Analysis and Design of RF Energy-Harvesting Systems With Impedance-Aware Rectifier Sizing

Abstract

Because of the interaction between the internal blocks of an RF energy harvesting (RFEH) system, sizing a rectifier only for high power conversion efficiency (PCE) is insufficient for improving global power harvesting efficiency (PHE). This brief analyzes and sizes the rectifier by taking its input and output impedances into account with a two-port model that combines the rectifier AC and DC characteristics. The AC characteristic in this model is used for impedance-aware rectifier sizing.

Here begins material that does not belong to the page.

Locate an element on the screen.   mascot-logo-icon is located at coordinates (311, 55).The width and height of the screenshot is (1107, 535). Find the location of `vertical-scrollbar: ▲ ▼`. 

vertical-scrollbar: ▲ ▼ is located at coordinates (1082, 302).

We target a low input-impedance rectifier for better impedance matching between the receiver antenna and the rectifier. The DC characteristic describes the rectifier power loss allocation and estimates its maximum power point. A proposed parasitic-aware matching network sizing methodology predicts the PHE is finally limited by Ohmic loss in the matching network at a low incident power level. For overcoming this limitation, this brief also analyzes the impact of multiple rectifier stages on RFEH with a high peak-to-average power ratio (high-PAPR) incident waveform for improving the PHE. We design an RFEH prototype with a sized 28nm CMOS two-stage cross-coupled rectifier. Measurement results show sensitivity as low as −28.3 dBm with a peak PHE of 31.1% at −16.5 dBm 2.45-GHz high-PAPR incident power. It has sufficient high output impedance to prevent reverse leakage without the need for an additional self-gating circuit.